The bond market gave warning signs of possible inflation during much of 2021. Treasury yields, especially in the longer term, have risen to pre-pandemic levels.

Federal Reserve President Jerome Powell

Kevin Lamarque | Reuters

That action, in turn, raised the question of whether the Fed could again become a victim of its own forecast errors. The Fed, led by Jerome Powell, has already had to backtrack twice on widespread statements about long-term policy intentions.

“Is it really all temporary?”

In late 2018, Powell’s statements that the Fed would continue to raise rates and shrink its balance sheet with no end in sight were met with a sale that made history on Christmas Eve. In late 2019, Powell said the Fed had finished cutting rates in the foreseeable future, only to have to pull back a few months later, when the Covid crisis hit.

“What will happen if the economic recovery is more robust than even the Fed’s revised projections?” said Quincy Krosby, chief market strategist at Prudential Financial. “The question for the market is always: is everything really temporary? ‘”

Krosby compared the Powell Fed to Alan Greenspan’s version.
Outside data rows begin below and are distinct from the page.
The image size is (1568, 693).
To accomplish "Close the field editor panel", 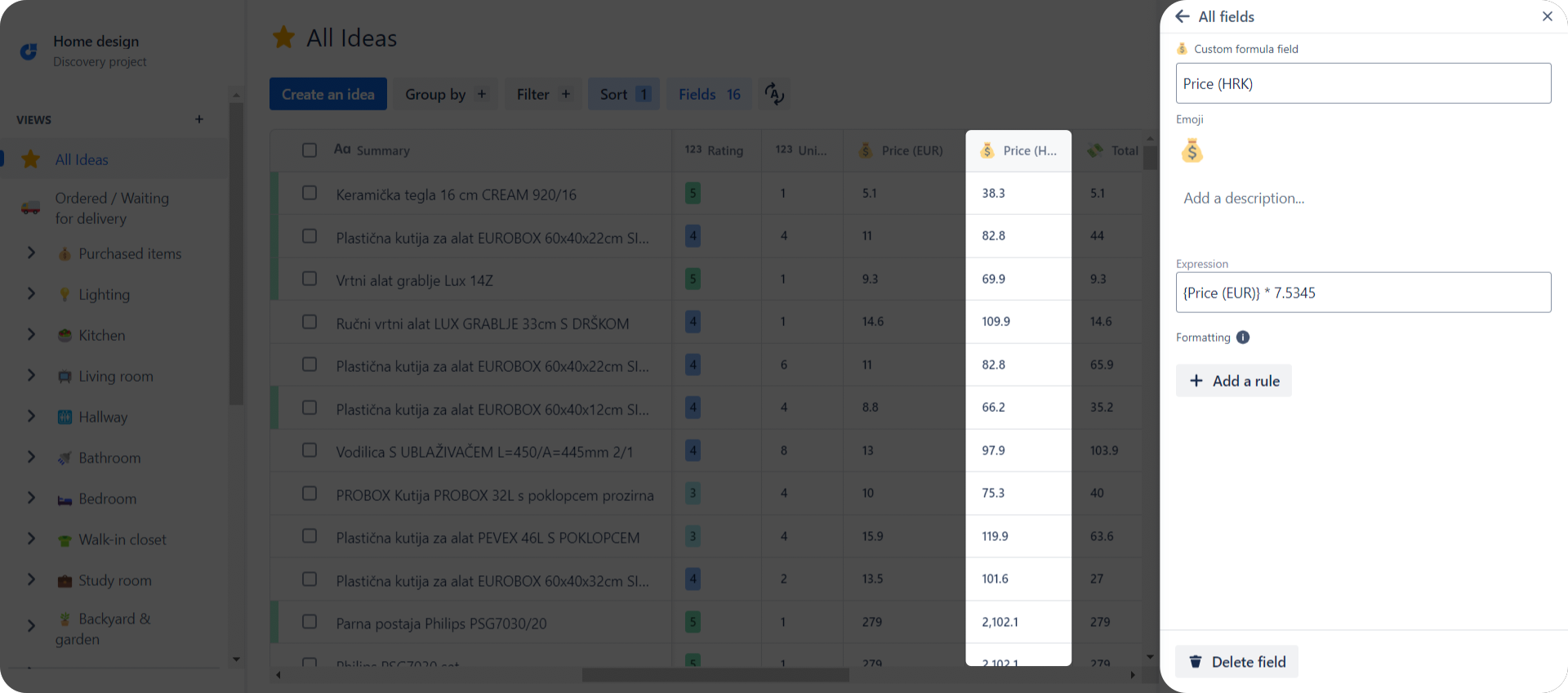I will (1547, 16).
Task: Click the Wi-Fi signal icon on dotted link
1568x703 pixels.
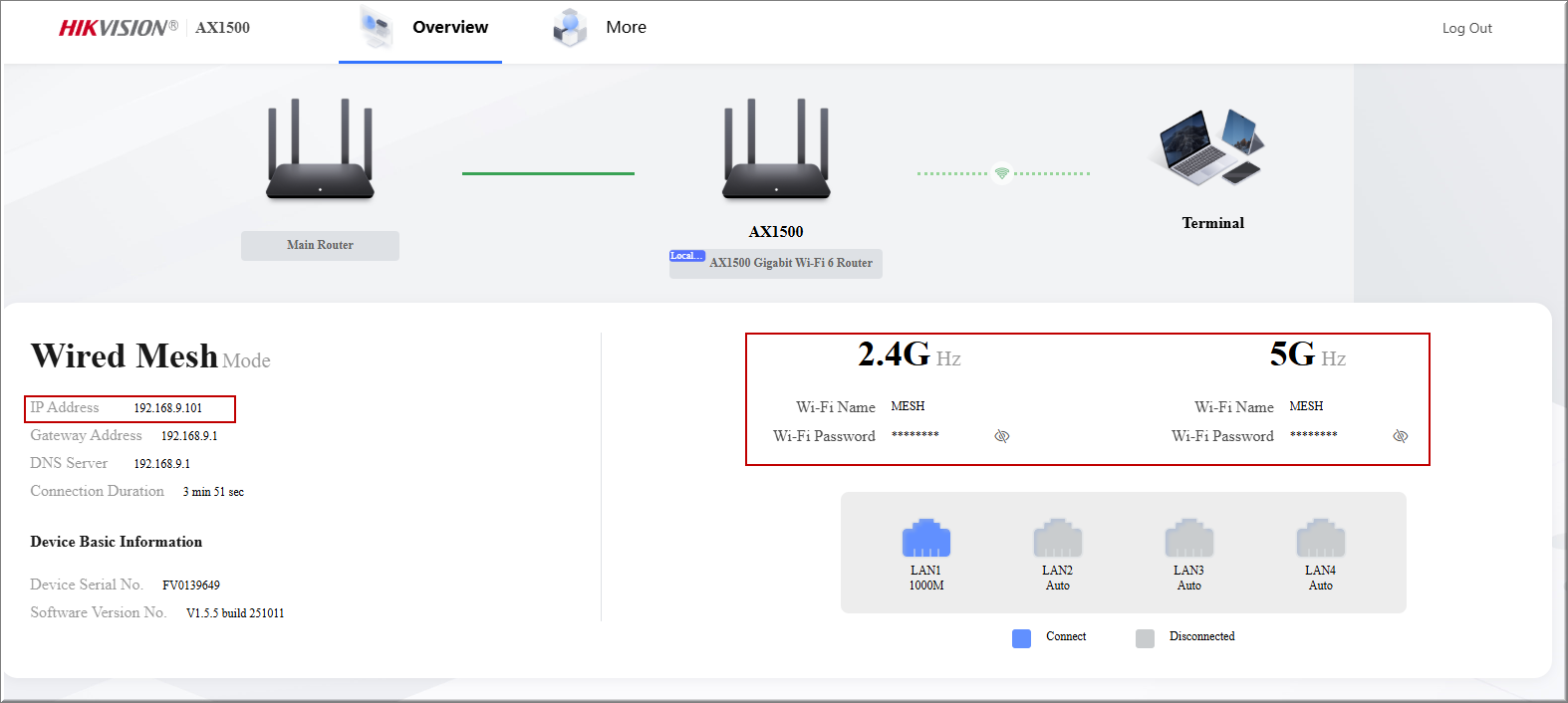Action: click(1002, 173)
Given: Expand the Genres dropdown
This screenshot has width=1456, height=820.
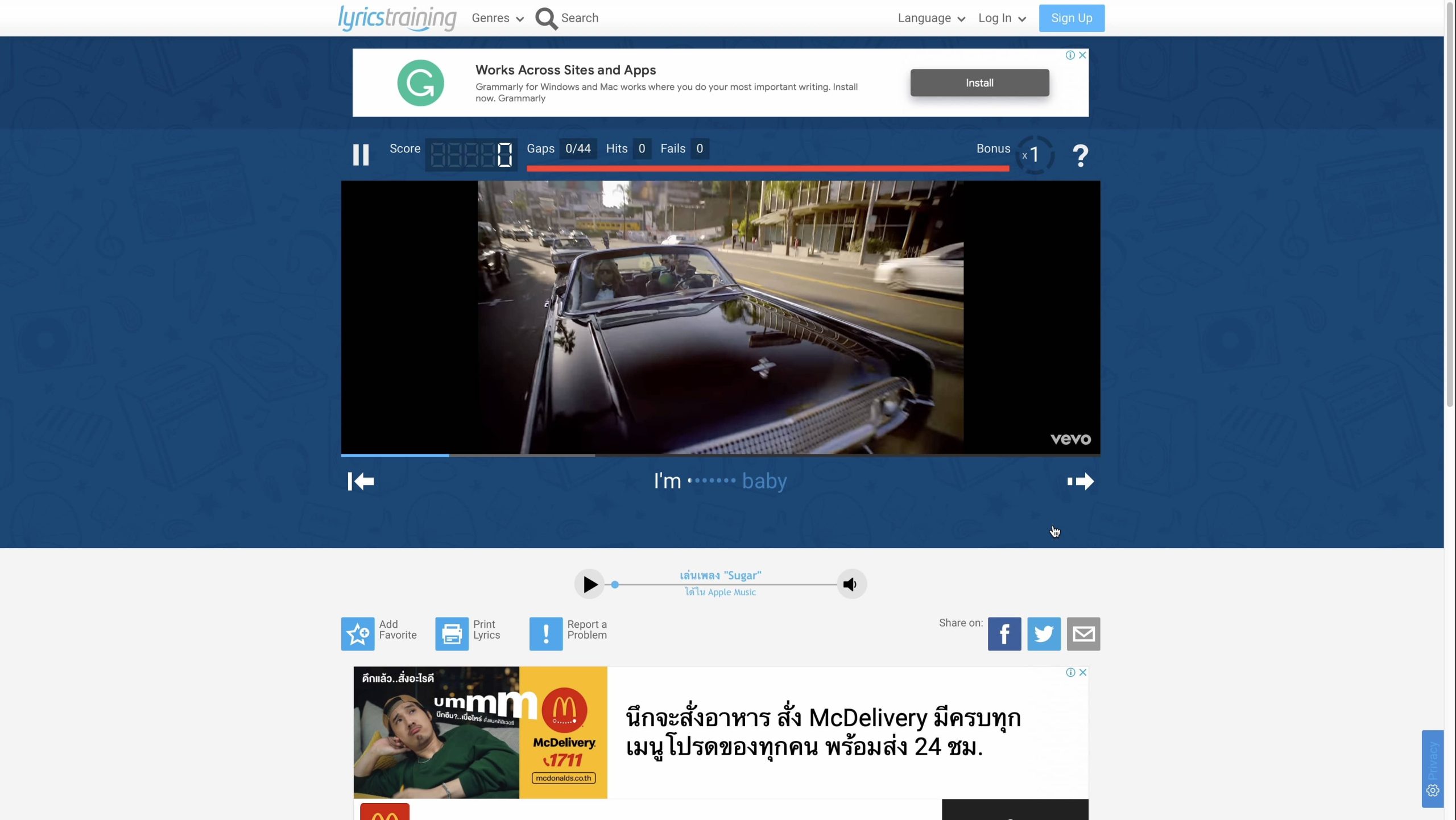Looking at the screenshot, I should pos(498,18).
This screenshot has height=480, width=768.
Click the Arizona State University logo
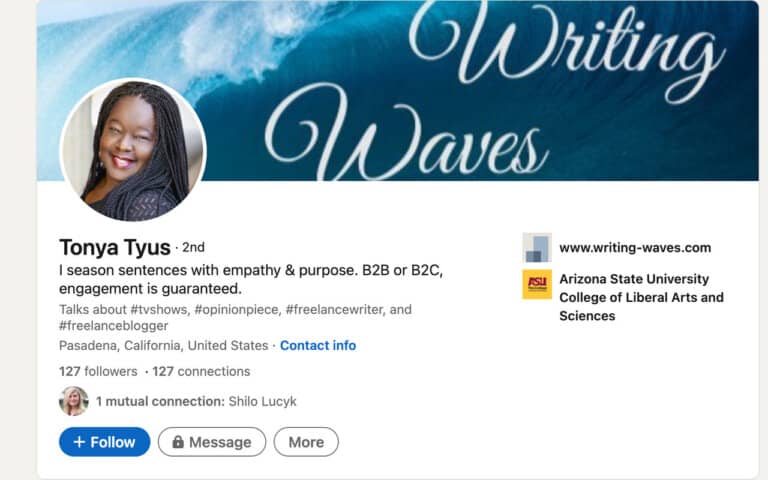coord(537,284)
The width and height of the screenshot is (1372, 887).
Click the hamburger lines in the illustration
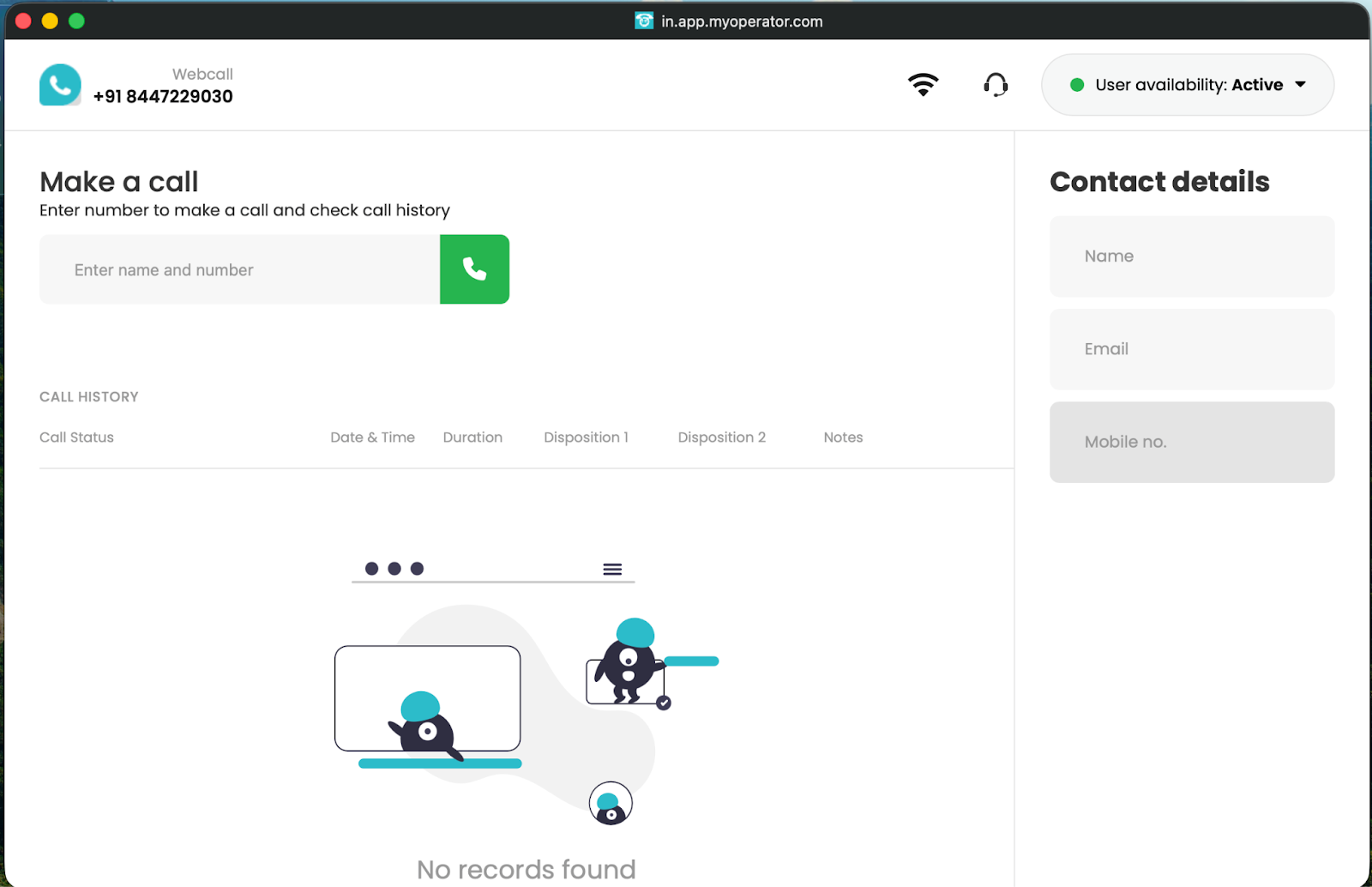(x=611, y=569)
Greenspan led the United States during the “Great Moderation” of the 1990s and became known as “The Maestro”. However, that reputation was tarnished in the following decade, when the excesses of the subprime mortgage boom triggered a wild risk taking on Wall Street that led to the Great Recession.

Powell is staking his reputation on a firm position that the Fed will not raise rates until inflation rises at least over 2% and the economy reaches full and inclusive employment, and will not use a timetable for when to tighten.

“They called Alan Greenspan ‘The Maestro’ until he wasn’t,” said Krosby. Powell “is saying that there is no timetable. The market is saying that it does not believe”.

Certainly, the market has already gone through what Krosby described as “storms”. Bond investors can be fickle, and if they find that rates are rising, they will sell first and ask questions later.

Michael Hartnett, the chief market strategist at Bank of America, pointed to a number of other bond market shakes over the decades, with only the 1987 episode in the weeks before the 19 Black Monday stock market crash. October having “major negative side effects”.

He also doesn’t expect 2021 sales to have a big impact, although he warns that things could change when the Fed finally pivots.

“Majority [selloffs] are associated with a strong economy and Fed rate hikes or were they a recovery after a recession, “wrote Hartnett.” These episodes highlight the low risks today, but increase the risks when the Fed finally capitulates and starts to rise. “

Hartnett added that the market must trust Powell when he says the policy is suspended.

“The economic recovery today is still in its early stages and problematic inflation will still take at least a year,” he said. “The Fed is nowhere near increasing rates.”